A SAD Train of Thought

4153402_origWell, here we are again. At work. In the cube. I've got so much shit to do.

But it's hard to type and eat my peanut butter oatmeal simultaneously. I'll just look at Vulture while I eat, then I'll get to work.

Oh, look, Parks and Rec GIFs. Man, I love GIFs. I could look at them for hours.

Holy shit, it's already 10:45. How long was I looking at that page of GIFs?!

I should transcribe this interview so I can write that article. It's due by Friday, so I should really get a start on it. I mean, I should not procrastinate; it'll just stress me out.

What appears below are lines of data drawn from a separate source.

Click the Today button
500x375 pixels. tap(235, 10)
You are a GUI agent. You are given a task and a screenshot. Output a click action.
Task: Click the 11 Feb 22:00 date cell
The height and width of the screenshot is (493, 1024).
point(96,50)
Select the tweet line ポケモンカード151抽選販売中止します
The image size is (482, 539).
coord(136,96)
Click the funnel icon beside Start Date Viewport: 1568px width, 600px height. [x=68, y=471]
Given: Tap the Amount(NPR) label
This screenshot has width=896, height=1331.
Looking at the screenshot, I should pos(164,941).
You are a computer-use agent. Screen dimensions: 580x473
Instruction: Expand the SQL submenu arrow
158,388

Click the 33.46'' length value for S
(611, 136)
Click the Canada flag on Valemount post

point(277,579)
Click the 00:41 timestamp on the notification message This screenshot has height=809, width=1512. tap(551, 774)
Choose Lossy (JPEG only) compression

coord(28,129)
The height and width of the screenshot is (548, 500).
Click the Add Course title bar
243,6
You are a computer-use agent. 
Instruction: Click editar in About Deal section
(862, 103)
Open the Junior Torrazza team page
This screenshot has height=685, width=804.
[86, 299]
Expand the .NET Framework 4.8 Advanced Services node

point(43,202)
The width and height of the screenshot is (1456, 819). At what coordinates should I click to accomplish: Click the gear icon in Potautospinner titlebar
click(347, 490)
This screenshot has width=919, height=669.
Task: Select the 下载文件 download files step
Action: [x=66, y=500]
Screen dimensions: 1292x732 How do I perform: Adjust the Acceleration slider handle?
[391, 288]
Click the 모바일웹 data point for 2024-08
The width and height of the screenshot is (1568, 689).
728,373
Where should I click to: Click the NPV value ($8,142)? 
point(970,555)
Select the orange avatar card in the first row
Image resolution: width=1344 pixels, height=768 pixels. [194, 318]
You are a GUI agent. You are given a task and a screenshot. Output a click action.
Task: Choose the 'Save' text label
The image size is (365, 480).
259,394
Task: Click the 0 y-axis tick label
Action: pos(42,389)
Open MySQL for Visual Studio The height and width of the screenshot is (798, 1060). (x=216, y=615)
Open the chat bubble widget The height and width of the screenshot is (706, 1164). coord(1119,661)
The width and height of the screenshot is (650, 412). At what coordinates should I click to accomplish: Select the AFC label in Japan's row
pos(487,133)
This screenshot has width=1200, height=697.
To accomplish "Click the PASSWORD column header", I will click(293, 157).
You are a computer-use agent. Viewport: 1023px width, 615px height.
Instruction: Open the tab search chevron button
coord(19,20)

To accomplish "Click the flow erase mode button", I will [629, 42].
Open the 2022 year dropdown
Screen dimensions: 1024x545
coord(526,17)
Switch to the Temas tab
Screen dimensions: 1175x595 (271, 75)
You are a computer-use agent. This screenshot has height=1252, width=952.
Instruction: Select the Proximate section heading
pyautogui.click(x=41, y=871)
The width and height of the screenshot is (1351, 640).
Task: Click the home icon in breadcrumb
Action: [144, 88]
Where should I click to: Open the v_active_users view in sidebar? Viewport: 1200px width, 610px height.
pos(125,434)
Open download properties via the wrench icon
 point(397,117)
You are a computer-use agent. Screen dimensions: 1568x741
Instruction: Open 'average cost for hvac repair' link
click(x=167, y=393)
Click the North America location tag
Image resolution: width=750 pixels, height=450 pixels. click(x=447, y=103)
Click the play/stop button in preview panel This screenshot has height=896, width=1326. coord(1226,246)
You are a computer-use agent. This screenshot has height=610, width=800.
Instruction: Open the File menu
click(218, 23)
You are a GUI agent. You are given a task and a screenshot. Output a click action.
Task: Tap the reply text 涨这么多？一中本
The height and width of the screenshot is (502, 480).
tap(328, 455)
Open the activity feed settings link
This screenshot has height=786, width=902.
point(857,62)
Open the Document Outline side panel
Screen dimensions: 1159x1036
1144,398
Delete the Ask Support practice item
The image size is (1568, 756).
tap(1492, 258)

God, my fingers feel so heavy.

What if I hadn't gotten out of bed today? That would've been great. I love my bed. Even if it sags in the middle. I love it. I love my blankets. I love my pillows. Is it legal to marry an inanimate object?

You'd think that would be an easy question to get an answer to via Google search.

Turns out, no. However, I now know that there exists a woman who claims to be married to the Berlin Wall.

I wonder what their children would look like?

I wonder what their sex life is like?

I'm not Googling that.

I wonder if anyone would notice if I curled up under my desk and went to sleep.

Okay, seriously. Do some work.

Ohhh, that in-the-works all-lady Ghostbusters movie has been cast!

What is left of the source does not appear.